EXCERPTED PASSAGE →
Once again, instead of focusing on what we need to do, and what UTO has done in the past, we are focused on process, on power, on hurt. I’m really not sure we’ll have a UTO ingathering at Grace this fall. I certainly won’t be able to say with any certainty where the money will go.

How can you mess something up so completely?

But my prayer remains:

GRACIOUS GOD, source of all creation, all love, all true joy: accept, we pray, these outward signs of our profound and continuing thankfulness for all of life. Keep each of us ever thankful for all the blessings of joy and challenge that come our way. Bless those who will benefit from these gifts through the outreach of the United Thank Offering. This we ask through Him who is the greatest gift and blessing of all, Jesus Christ. Amen

 

What a Mess!

Mark Lawrence responds to yesterday’s developments. Money quote:

“Quite simply I have not renounced my orders as a deacon, priest or bishop any more than I have abandoned the Church of Jesus Christ — But as I am sure you are aware, the Diocese of South Carolina has canonically and legally disassociated from The Episcopal Church,” Lawrence said in a letter posted on the diocese’s website after the presiding bishop’s announcement. “We took this action long before today’s attempt at renunciation of orders, therein making it superfluous.”

Some circular reasoning here, I think, in that he claims his actions make the declaration of renunciation “superfluous.”

Other commentary on the spiraling crisis. From Mark Harris:

I have sometimes wondered what would have happened if one of the first dioceses to undergo the stress of division had come to the General Convention and petitioned to leave the General Convention, gave the grounds, showed that a large majority of the people and clergy were for it, and made suggestions as to how all could be responsible to the trust or common ownershop concerns. Could General Convention have said, go with our blessings, but know that we will continue in the area where you are to keep and Episcopal Church presence. I don’t know. But no diocese has to my knowledge ever petitioned General Convention on any level to a parting of the ways.  Instead leaders have gone with their followers, called themselves the Diocese and generally ended up in a spitting contest with The Episcopal Church leadership.

From Anthony Clavier:

When it comes to the essential morality of what has happened -I’m not using morality as in sex – few on either side have much to boast about. We’ve hurled insults as readily as we’ve sought to make theological justification for our positions. We look like our political parties. That’s no accident. We live in two worlds and as we spend more time in society and ‘culture’ as we do in the Kingdom: the world seems to triumph.

TASKS TO CARRY OUT →
1. Retype the stretch of the blog post from "Once again, instead" through "What a Mess!".
2. According to the blog post, where was Lawrence's letter posted?
3. Name every person whose own words the blog post quotes.
The data that comes next is separate material and is unrelated to the blog post.

DATA SEGMENT →
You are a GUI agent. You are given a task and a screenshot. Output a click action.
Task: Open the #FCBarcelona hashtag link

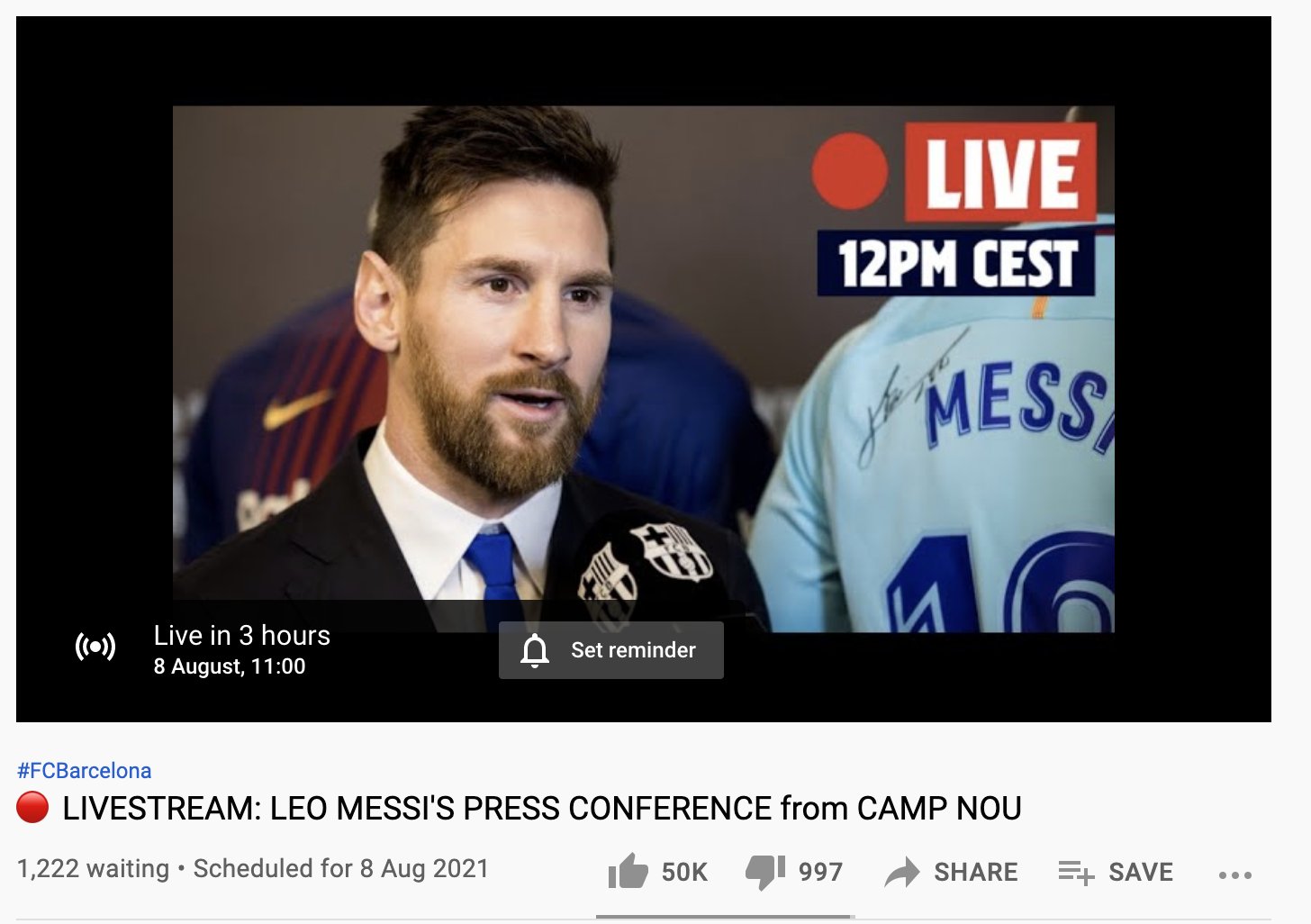pos(85,771)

RESPONSE LIST →
1.
Once again, instead of focusing on what we need to do, and what UTO has done in the past, we are focused on process, on power, on hurt. I’m really not sure we’ll have a UTO ingathering at Grace this fall. I certainly won’t be able to say with any certainty where the money will go.

How can you mess something up so completely?

But my prayer remains:

GRACIOUS GOD, source of all creation, all love, all true joy: accept, we pray, these outward signs of our profound and continuing thankfulness for all of life. Keep each of us ever thankful for all the blessings of joy and challenge that come our way. Bless those who will benefit from these gifts through the outreach of the United Thank Offering. This we ask through Him who is the greatest gift and blessing of all, Jesus Christ. Amen

 

What a Mess!

2. On the diocese's website.

3. Mark Lawrence, Mark Harris, Anthony Clavier